1. Cultivate your online reputation carefully. Although not all potential employers will “Google” you, some will, and the last thing you want is for something to surface that reflects poorly on you as a candidate. If you have public-facing social media accounts with posts and/or images (including images that other people have tagged you in), do a thorough assessment to determine if anything unseemly might crop up.
Cultivating a professional online persona isn’t just about what people don’t see. This is also an opportunity to showcase things you want prospective employers to see, such as your enthusiasm for agriculture, volunteer work, and any additional credentials that didn’t make it into your resume (e.g. recommendations from colleagues on LinkedIn, articles you may have written, etc.). Ultimately, your goal is to make sure that what people see online reinforces why you are the ideal candidate.
2. Groom your resume and cover letter. Although this step should be obvious, many people fail to regularly spruce up their resume. If it’s been a while, take the time to go through everything with a fine-toothed comb. Ask a friend or colleague to review your application materials and give you constructive criticism. It’s not just about catching typos. Uninspired writing in a cover letter can make you look boring on paper. If you’re currently in college or a recent grad, seek assistance from your school’s career center and/or writing center. Otherwise, explore other available services that can help you polish your materials, such as a local career development consultant.
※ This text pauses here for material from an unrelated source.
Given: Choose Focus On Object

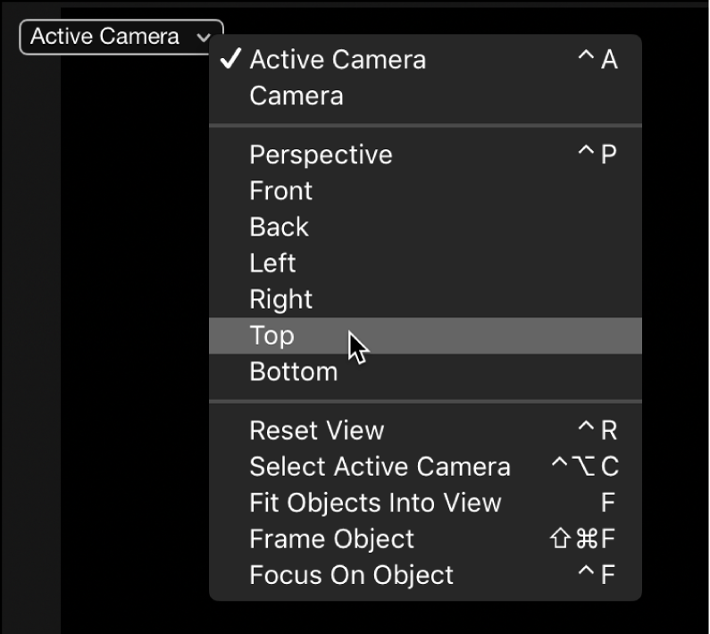Looking at the screenshot, I should pyautogui.click(x=351, y=575).
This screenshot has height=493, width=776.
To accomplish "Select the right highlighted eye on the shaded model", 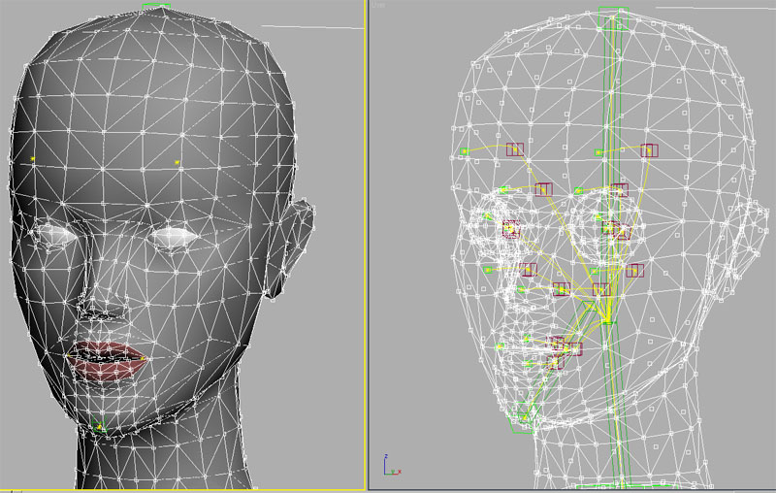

3. Conduct informational research and field interviews. Although many people skip this step, it could mean the difference between a successful job interview and a poor one. First, take the time to read about the organization you are applying to, including information about how that organization conducts business and any other available information (e.g. the “about us” page and other PR materials). Reread the job description and write down some questions about how you can best help the organization accomplish its goals. Try to frame your questions in ways that show you’ve done your research.
4. Thoroughly prepare for every interview. Although the previous step will give you an edge, consider doing a mock interview, especially if it’s been a long time since your last job interview. Unless you are naturally very comfortable speaking in public, it’s always a good idea to take a dry run. Mock interviews can help you feel less nervous about answering questions and allow you to practice talking in detail about your qualifications.
5. Never stop growing. Whether you’re currently on the job hunt or comfortable in your career, it’s essential to never stop seeking education and professional development opportunities. Not only can enhancing your knowledge and skills help you land a better job, it can also help you advance within your current or future career.
Bonnie Johnson: “We are not a recruiter so we do not do any direct placement of individuals. What happens is a lot of companies post their jobs on our site. We are kind of like a monster.com or a career builder but specific to agriculture. Agricultural companies post their jobs on our site and then job seekers can go in and they can search by keyword, by location or a lot of different things. They can apply directly to the site and their application goes directly to the company that is doing the hiring. Then the company contacts the job seeker.